Hubble Captures Clearest-Ever Picture Of Rare Interstellar Comet 3I/ATLAS

Hubble has taken the clearest image to date of the interstellar comet 3I/ATLAS, which is racing through our solar system at 130,000 miles per hour.  

The cosmos has revealed another celestial marvel—NASA’s Hubble Space Telescope has captured the sharpest image yet of the interstellar comet 3I/ATLAS, a cosmic drifter blazing through our solar system at an astonishing 130,000 miles per hour. Astronomers across the globe are harnessing the collective power of Hubble, the James Webb Space Telescope, TESS, the Neil Gehrels Swift Observatory, and the W.M. Keck Observatory to unravel the mysteries locked within this icy wanderer. Together, these missions aim to decipher the comet’s frozen nucleus, dust emissions, and chemical composition.

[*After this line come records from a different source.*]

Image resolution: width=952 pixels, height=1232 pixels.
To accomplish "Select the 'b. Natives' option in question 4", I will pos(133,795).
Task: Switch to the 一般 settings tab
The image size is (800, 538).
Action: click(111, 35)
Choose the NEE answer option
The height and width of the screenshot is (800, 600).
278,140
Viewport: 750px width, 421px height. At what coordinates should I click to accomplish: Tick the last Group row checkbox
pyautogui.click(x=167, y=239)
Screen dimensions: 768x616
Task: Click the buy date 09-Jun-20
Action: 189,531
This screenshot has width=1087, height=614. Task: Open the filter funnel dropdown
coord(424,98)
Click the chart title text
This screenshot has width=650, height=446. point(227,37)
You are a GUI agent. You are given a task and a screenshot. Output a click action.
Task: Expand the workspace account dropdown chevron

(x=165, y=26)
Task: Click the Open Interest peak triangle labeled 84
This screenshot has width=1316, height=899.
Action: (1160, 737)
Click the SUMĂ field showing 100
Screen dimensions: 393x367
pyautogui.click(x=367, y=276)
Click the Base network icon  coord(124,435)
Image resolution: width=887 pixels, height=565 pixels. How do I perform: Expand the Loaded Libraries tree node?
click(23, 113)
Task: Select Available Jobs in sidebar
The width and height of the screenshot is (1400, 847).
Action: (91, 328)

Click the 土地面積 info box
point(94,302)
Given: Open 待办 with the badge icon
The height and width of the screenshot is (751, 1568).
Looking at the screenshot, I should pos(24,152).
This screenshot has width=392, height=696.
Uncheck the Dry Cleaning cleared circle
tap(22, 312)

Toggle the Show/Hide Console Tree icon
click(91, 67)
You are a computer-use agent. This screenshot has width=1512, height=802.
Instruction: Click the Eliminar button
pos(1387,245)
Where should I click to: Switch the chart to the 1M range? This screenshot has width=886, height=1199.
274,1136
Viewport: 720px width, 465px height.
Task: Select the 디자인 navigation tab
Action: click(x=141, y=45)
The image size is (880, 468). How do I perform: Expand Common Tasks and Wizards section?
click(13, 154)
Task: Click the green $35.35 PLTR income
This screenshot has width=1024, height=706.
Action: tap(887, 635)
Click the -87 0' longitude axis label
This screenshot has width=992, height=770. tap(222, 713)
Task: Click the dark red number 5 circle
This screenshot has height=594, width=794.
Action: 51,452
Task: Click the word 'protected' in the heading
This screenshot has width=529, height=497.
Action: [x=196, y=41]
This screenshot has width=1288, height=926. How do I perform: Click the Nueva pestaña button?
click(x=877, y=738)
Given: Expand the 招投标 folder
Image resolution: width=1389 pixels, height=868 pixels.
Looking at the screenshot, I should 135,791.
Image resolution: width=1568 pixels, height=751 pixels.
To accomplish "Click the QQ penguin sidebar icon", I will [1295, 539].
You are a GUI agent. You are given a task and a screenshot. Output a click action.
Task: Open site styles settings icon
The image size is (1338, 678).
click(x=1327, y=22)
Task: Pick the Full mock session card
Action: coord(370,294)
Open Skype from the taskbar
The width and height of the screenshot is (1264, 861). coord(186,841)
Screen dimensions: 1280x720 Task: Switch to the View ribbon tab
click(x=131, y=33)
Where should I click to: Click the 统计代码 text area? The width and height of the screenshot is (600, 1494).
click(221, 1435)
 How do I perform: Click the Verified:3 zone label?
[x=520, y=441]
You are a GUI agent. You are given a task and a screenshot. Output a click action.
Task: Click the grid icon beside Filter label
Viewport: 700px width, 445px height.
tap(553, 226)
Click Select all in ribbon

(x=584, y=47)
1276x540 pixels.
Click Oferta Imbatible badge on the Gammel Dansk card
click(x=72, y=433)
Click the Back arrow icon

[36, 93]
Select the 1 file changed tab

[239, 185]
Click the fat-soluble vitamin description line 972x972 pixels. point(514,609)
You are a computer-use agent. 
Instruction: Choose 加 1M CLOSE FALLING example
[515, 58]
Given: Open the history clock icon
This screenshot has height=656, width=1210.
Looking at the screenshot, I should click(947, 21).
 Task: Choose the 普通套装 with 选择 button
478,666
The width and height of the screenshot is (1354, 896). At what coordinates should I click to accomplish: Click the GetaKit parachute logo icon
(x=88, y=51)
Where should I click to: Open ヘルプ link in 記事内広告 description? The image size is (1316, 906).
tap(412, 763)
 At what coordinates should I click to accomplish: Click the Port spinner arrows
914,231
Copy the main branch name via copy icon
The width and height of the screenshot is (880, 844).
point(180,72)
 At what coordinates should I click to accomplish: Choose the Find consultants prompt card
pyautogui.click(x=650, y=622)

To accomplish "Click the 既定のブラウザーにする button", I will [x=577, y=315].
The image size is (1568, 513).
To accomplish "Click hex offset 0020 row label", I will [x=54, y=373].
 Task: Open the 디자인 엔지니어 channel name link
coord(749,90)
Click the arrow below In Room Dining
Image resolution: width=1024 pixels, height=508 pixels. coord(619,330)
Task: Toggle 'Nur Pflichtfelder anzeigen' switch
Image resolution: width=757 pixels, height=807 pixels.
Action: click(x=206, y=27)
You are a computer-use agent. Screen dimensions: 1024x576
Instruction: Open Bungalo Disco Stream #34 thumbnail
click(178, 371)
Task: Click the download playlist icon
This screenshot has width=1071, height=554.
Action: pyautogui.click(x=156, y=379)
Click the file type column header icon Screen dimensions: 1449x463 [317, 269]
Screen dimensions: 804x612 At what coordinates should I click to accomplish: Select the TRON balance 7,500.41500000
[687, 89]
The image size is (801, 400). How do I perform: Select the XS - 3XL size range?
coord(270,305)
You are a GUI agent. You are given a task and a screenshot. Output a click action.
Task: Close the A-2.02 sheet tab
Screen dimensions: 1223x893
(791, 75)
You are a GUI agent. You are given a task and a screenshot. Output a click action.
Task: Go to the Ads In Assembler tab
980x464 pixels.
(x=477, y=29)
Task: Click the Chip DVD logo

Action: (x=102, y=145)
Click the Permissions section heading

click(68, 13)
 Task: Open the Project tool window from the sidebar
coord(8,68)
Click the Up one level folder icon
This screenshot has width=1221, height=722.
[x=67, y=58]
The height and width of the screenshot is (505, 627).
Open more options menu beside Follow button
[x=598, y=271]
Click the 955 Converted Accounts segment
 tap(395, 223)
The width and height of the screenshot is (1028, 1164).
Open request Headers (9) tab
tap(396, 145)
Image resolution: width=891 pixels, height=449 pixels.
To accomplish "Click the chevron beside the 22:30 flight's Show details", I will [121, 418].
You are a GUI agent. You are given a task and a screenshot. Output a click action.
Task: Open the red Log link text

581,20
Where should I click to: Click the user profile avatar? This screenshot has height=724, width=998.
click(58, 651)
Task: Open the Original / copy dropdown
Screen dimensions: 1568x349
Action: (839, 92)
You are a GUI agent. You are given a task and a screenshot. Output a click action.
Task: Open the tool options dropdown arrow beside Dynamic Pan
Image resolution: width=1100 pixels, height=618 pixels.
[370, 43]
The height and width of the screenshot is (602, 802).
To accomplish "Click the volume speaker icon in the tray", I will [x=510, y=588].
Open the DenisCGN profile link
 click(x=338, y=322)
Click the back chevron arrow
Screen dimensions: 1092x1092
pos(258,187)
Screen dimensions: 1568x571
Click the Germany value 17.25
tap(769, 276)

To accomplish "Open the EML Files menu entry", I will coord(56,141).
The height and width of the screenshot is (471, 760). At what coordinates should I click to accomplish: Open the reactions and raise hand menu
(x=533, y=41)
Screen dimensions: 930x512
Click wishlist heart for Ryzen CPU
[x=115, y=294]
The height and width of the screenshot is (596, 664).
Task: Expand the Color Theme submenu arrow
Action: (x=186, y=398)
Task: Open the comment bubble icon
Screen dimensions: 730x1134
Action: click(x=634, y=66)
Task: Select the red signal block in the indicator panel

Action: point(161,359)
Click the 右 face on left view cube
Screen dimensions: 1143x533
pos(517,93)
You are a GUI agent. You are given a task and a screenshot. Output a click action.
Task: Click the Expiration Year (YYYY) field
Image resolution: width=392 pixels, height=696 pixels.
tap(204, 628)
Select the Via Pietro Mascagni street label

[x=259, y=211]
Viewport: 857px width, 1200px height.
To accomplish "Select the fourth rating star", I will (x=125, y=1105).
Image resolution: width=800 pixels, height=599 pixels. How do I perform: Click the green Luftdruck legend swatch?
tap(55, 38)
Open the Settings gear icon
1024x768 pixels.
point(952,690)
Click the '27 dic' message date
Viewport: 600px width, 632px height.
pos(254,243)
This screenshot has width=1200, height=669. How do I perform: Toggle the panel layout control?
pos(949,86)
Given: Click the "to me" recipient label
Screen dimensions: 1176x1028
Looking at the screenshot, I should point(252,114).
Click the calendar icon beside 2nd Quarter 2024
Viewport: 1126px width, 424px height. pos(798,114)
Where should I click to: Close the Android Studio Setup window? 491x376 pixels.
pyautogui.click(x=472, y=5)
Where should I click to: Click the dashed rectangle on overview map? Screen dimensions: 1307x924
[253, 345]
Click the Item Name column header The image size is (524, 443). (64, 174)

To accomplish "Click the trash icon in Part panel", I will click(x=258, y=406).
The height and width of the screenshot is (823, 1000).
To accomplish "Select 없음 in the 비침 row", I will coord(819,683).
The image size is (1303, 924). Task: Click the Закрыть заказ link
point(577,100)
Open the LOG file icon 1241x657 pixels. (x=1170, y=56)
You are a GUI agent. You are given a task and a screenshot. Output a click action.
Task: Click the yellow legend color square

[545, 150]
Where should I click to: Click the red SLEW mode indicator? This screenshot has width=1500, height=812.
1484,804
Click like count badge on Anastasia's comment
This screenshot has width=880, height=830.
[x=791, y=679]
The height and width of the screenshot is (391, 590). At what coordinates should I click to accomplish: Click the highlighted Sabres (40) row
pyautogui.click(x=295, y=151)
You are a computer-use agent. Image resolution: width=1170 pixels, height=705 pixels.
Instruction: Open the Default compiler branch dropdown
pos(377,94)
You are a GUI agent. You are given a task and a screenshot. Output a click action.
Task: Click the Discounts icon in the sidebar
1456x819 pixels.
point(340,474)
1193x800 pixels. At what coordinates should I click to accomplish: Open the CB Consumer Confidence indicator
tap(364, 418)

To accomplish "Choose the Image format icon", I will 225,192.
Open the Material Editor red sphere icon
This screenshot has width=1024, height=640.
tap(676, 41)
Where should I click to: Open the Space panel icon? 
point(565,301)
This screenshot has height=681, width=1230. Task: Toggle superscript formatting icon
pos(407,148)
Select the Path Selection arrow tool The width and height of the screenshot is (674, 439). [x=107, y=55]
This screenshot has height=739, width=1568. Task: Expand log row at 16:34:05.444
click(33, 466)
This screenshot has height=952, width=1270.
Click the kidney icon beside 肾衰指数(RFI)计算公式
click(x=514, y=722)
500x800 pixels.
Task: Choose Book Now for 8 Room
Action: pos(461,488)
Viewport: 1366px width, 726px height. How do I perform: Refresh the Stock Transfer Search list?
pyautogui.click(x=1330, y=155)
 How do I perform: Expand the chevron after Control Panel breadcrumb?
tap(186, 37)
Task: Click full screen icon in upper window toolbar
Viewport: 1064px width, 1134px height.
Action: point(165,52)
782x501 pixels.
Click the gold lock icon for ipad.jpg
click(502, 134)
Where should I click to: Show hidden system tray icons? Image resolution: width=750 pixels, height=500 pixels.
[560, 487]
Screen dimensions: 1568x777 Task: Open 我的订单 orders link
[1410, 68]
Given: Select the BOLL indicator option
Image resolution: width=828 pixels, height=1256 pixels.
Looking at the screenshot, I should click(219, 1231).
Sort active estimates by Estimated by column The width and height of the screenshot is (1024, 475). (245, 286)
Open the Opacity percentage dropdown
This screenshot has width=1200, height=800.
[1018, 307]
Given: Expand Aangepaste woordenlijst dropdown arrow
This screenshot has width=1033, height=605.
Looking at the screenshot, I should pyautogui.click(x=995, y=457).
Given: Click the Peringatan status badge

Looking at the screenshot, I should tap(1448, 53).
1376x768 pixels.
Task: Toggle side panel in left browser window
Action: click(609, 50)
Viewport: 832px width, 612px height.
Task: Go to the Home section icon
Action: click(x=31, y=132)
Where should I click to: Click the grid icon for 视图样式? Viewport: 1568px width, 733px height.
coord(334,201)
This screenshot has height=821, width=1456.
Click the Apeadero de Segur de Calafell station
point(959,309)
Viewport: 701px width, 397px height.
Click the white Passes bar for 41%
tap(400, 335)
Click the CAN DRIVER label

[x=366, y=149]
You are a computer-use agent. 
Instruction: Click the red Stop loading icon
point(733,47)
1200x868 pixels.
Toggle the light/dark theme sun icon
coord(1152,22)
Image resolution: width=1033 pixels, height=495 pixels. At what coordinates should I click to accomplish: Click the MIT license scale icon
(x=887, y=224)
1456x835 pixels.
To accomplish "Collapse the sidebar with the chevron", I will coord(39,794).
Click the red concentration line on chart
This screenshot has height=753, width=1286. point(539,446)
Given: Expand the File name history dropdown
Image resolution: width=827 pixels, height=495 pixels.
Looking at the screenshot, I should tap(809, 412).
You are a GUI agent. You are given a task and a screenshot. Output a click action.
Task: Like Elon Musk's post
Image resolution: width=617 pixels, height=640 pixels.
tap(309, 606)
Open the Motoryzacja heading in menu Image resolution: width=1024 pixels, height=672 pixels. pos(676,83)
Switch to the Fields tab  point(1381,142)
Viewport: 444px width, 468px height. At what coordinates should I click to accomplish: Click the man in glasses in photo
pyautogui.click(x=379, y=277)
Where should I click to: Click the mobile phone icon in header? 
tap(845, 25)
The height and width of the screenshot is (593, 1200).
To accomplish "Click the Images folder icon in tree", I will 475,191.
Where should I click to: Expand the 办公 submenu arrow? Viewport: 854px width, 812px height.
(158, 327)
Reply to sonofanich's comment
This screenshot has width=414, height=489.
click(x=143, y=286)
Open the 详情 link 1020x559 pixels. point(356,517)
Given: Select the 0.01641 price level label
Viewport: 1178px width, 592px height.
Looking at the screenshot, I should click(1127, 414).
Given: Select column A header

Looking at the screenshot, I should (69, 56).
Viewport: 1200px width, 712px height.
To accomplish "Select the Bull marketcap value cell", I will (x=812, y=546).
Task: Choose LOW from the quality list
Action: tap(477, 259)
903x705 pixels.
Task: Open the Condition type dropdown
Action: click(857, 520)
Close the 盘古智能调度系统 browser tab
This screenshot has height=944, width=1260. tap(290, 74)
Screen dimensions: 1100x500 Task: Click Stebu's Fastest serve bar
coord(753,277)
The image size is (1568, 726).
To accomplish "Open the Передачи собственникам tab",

Hubble’s crystal-clear gaze has allowed researchers to place tighter constraints on the comet’s nucleus, estimating its diameter to be no larger than 3.5 miles (5.6 km) and possibly as small as 1,000 feet (320 m). Yet, even with Hubble’s legendary vision, the nucleus itself remains shrouded, veiled by layers of dust and gas.

The telescope also caught sight of a dramatic dust plume erupting from the Sun-warmed side of the comet, along with the faint beginnings of a tail trailing behind. The comet’s dust-loss activity mirrors that of Sun-bound comets within our solar system, but there is one critical difference—3I/ATLAS is not from here.

This interstellar visitor has spent billions of years adrift in the cold abyss of the Milky Way, gaining speed with every gravitational sling from stars and nebulae it passed, before plunging into our solar system. Its velocity, the fastest ever recorded for a solar system interloper, is a testament to its timeless journey.

“No one knows where the comet came from. It’s like glimpsing a rifle bullet for a thousandth of a second. You can’t project that back with any accuracy to figure out where it started on its path,” explained David Jewitt of the University of California, Los Angeles, who leads the Hubble science team.

Jewitt added, “This latest interstellar tourist is one of a previously undetected population of objects bursting onto the scene that will gradually emerge. This is now possible because we have powerful sky survey capabilities that we didn’t have before. We’ve crossed a threshold.”

Discovered on July 1, 2025, by NASA’s Asteroid Terrestrial-impact Last Alert System (ATLAS)—an asteroid early warning network run by the University of Hawai‘i—this comet has captivated astronomers worldwide. While it poses no danger to Earth, its fleeting visit offers a rare window into the cosmic relics drifting between stars.

For now, stargazers can track 3I/ATLAS with ground-based telescopes until September, before it vanishes behind the Sun’s glare. It is expected to make a dramatic reappearance by December.